■ **WHAT YOU WILL DO**:
The records that follow are to be reproduced exactly. Any pictures in them are left out.

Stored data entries

--

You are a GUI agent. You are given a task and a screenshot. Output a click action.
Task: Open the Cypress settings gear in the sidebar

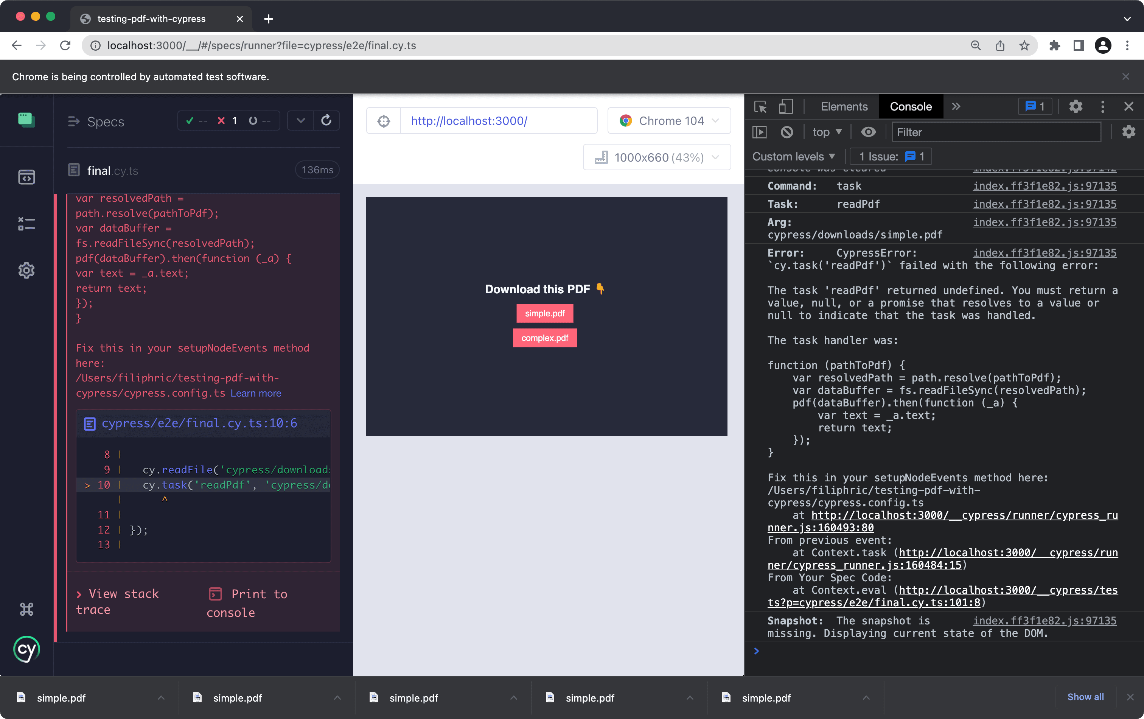tap(27, 270)
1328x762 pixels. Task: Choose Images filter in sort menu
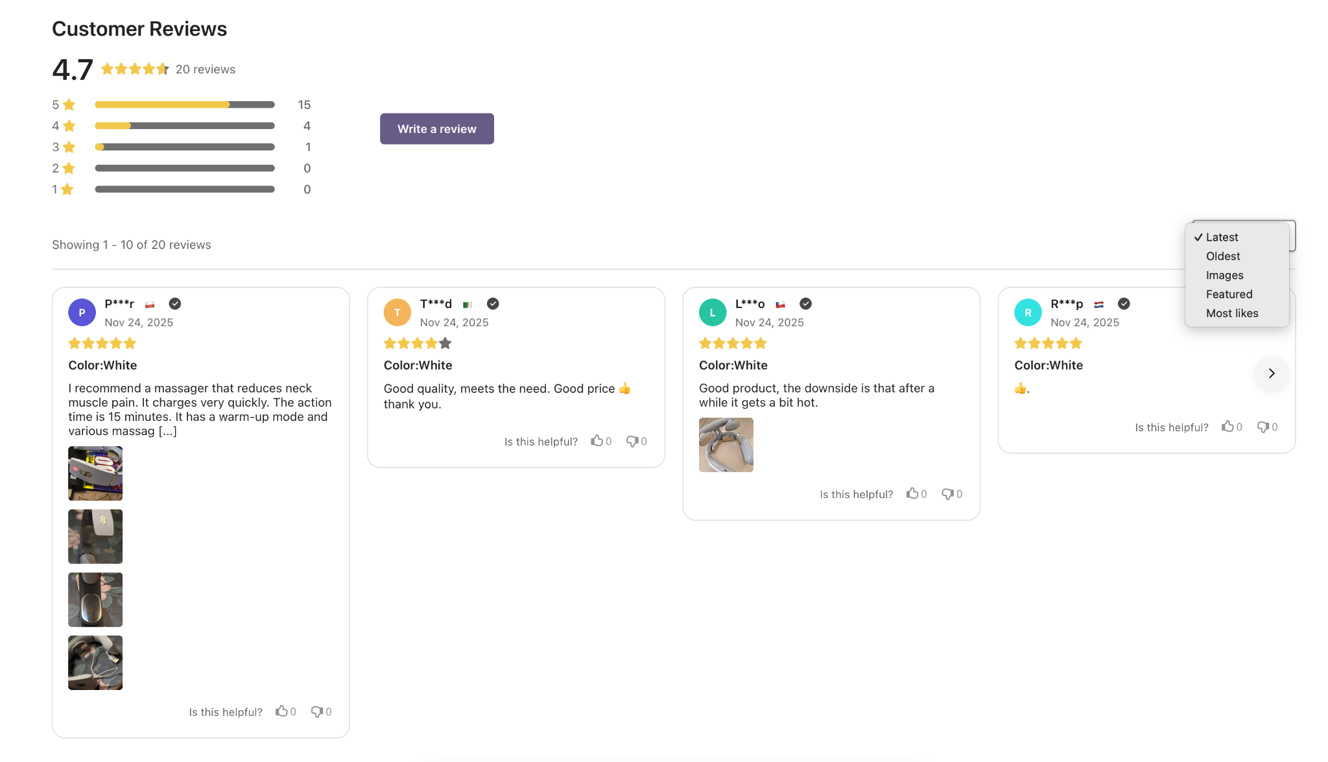(x=1224, y=275)
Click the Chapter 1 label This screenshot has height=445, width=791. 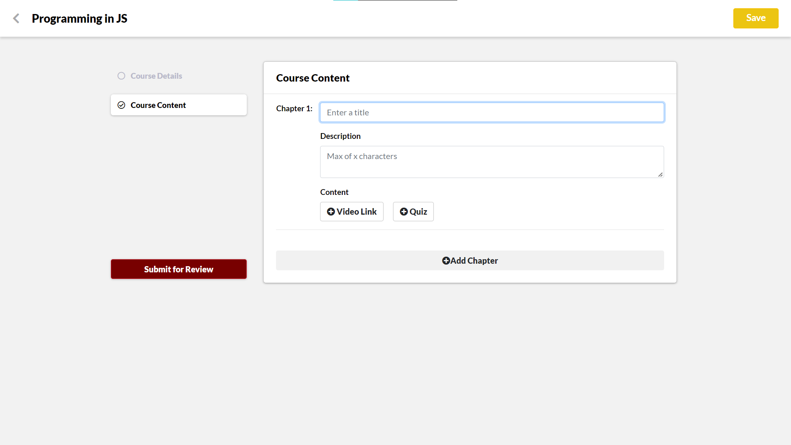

--

■ **RESULT FOR THIS EXERCISE**:
You are a GUI agent. You are given a task and a screenshot. Output a click action.
Task: Open the Cypress settings gear in the sidebar

tap(27, 270)
1328x762 pixels. Task: Choose Images filter in sort menu
(x=1224, y=275)
Click the Chapter 1 label This screenshot has height=445, width=791. 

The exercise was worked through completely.